- The input
+ + + +
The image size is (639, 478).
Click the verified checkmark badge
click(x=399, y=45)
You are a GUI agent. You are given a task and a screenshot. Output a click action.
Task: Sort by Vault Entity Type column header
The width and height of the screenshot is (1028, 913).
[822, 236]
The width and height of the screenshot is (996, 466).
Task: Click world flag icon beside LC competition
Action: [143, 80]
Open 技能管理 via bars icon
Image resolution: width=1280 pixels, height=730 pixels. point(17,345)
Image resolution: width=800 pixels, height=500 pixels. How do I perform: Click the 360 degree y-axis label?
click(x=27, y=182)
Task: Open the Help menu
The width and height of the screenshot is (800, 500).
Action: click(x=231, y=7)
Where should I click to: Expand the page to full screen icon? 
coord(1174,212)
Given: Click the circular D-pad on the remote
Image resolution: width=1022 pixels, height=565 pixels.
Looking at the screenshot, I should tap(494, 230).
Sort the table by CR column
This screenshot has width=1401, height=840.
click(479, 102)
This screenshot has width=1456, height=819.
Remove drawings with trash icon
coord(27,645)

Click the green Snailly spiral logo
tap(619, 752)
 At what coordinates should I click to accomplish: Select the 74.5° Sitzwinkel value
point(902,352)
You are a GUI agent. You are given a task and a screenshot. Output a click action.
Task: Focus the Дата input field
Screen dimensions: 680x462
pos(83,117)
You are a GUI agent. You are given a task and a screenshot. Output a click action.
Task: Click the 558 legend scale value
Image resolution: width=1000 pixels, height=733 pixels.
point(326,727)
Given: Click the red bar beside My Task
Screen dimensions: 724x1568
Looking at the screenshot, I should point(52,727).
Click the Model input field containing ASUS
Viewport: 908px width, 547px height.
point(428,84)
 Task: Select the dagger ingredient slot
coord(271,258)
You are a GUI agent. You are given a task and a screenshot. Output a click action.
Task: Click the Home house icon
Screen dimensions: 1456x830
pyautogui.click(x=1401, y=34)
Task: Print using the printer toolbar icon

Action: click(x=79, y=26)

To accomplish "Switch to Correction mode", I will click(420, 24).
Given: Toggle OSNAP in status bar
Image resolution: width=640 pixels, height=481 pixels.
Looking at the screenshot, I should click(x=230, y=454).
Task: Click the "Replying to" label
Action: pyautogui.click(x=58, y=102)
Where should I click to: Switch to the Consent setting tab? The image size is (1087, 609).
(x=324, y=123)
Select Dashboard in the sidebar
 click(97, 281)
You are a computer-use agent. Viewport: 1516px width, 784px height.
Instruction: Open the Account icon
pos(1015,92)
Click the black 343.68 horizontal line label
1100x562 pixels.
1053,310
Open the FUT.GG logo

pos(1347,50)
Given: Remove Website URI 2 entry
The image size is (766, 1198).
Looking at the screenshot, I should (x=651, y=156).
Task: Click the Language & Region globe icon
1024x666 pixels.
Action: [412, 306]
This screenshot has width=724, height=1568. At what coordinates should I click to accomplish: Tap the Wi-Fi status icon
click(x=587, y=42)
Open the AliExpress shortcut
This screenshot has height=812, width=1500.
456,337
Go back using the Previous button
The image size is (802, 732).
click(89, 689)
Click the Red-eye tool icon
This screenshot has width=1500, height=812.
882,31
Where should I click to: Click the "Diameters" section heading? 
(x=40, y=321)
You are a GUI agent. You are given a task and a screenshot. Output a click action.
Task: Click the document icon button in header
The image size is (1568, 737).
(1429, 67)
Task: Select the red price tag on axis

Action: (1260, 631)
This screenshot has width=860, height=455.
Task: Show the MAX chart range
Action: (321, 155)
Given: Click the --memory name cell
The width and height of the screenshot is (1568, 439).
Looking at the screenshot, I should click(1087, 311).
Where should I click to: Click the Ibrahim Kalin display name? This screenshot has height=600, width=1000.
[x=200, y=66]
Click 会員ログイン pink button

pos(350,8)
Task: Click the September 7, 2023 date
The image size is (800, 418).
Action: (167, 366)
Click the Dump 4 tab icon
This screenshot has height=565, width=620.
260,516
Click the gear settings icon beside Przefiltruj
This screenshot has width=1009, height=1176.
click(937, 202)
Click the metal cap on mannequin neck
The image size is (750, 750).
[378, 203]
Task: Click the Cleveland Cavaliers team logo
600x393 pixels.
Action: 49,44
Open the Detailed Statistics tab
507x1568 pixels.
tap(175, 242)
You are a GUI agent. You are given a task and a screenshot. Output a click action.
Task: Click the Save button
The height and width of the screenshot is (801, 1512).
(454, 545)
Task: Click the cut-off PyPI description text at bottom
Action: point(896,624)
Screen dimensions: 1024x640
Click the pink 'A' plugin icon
+ + + +
- Objective
Write out the lines above word for word, from the first to the last.

- Written answer
The image size is (639, 478).
Click the verified checkmark badge
click(x=399, y=45)
You are a GUI agent. You are given a task and a screenshot. Output a click action.
Task: Sort by Vault Entity Type column header
The width and height of the screenshot is (1028, 913).
[822, 236]
The width and height of the screenshot is (996, 466).
Task: Click world flag icon beside LC competition
Action: [143, 80]
Open 技能管理 via bars icon
Image resolution: width=1280 pixels, height=730 pixels. point(17,345)
Image resolution: width=800 pixels, height=500 pixels. How do I perform: Click the 360 degree y-axis label?
click(x=27, y=182)
Task: Open the Help menu
The width and height of the screenshot is (800, 500).
Action: click(x=231, y=7)
Where should I click to: Expand the page to full screen icon? 
coord(1174,212)
Given: Click the circular D-pad on the remote
Image resolution: width=1022 pixels, height=565 pixels.
Looking at the screenshot, I should tap(494, 230).
Sort the table by CR column
This screenshot has width=1401, height=840.
click(479, 102)
This screenshot has width=1456, height=819.
Remove drawings with trash icon
coord(27,645)

Click the green Snailly spiral logo
tap(619, 752)
 At what coordinates should I click to accomplish: Select the 74.5° Sitzwinkel value
point(902,352)
You are a GUI agent. You are given a task and a screenshot. Output a click action.
Task: Focus the Дата input field
Screen dimensions: 680x462
pos(83,117)
You are a GUI agent. You are given a task and a screenshot. Output a click action.
Task: Click the 558 legend scale value
Image resolution: width=1000 pixels, height=733 pixels.
point(326,727)
Given: Click the red bar beside My Task
Screen dimensions: 724x1568
Looking at the screenshot, I should point(52,727).
Click the Model input field containing ASUS
Viewport: 908px width, 547px height.
point(428,84)
 Task: Select the dagger ingredient slot
coord(271,258)
You are a GUI agent. You are given a task and a screenshot. Output a click action.
Task: Click the Home house icon
Screen dimensions: 1456x830
pyautogui.click(x=1401, y=34)
Task: Print using the printer toolbar icon

Action: click(x=79, y=26)

To accomplish "Switch to Correction mode", I will click(420, 24).
Given: Toggle OSNAP in status bar
Image resolution: width=640 pixels, height=481 pixels.
Looking at the screenshot, I should click(x=230, y=454).
Task: Click the "Replying to" label
Action: pyautogui.click(x=58, y=102)
Where should I click to: Switch to the Consent setting tab? The image size is (1087, 609).
(x=324, y=123)
Select Dashboard in the sidebar
 click(97, 281)
You are a computer-use agent. Viewport: 1516px width, 784px height.
Instruction: Open the Account icon
pos(1015,92)
Click the black 343.68 horizontal line label
1100x562 pixels.
1053,310
Open the FUT.GG logo

pos(1347,50)
Given: Remove Website URI 2 entry
The image size is (766, 1198).
Looking at the screenshot, I should (x=651, y=156).
Task: Click the Language & Region globe icon
1024x666 pixels.
Action: [412, 306]
This screenshot has width=724, height=1568. At what coordinates should I click to accomplish: Tap the Wi-Fi status icon
click(x=587, y=42)
Open the AliExpress shortcut
This screenshot has height=812, width=1500.
456,337
Go back using the Previous button
The image size is (802, 732).
click(89, 689)
Click the Red-eye tool icon
This screenshot has width=1500, height=812.
882,31
Where should I click to: Click the "Diameters" section heading? 
(x=40, y=321)
You are a GUI agent. You are given a task and a screenshot. Output a click action.
Task: Click the document icon button in header
The image size is (1568, 737).
(1429, 67)
Task: Select the red price tag on axis

Action: (1260, 631)
This screenshot has width=860, height=455.
Task: Show the MAX chart range
Action: (321, 155)
Given: Click the --memory name cell
The width and height of the screenshot is (1568, 439).
Looking at the screenshot, I should click(1087, 311).
Where should I click to: Click the Ibrahim Kalin display name? This screenshot has height=600, width=1000.
[x=200, y=66]
Click 会員ログイン pink button

pos(350,8)
Task: Click the September 7, 2023 date
The image size is (800, 418).
Action: (167, 366)
Click the Dump 4 tab icon
This screenshot has height=565, width=620.
260,516
Click the gear settings icon beside Przefiltruj
This screenshot has width=1009, height=1176.
click(937, 202)
Click the metal cap on mannequin neck
The image size is (750, 750).
[378, 203]
Task: Click the Cleveland Cavaliers team logo
600x393 pixels.
Action: 49,44
Open the Detailed Statistics tab
507x1568 pixels.
tap(175, 242)
You are a GUI agent. You are given a task and a screenshot. Output a click action.
Task: Click the Save button
The height and width of the screenshot is (801, 1512).
(454, 545)
Task: Click the cut-off PyPI description text at bottom
Action: point(896,624)
Screen dimensions: 1024x640
Click the pink 'A' plugin icon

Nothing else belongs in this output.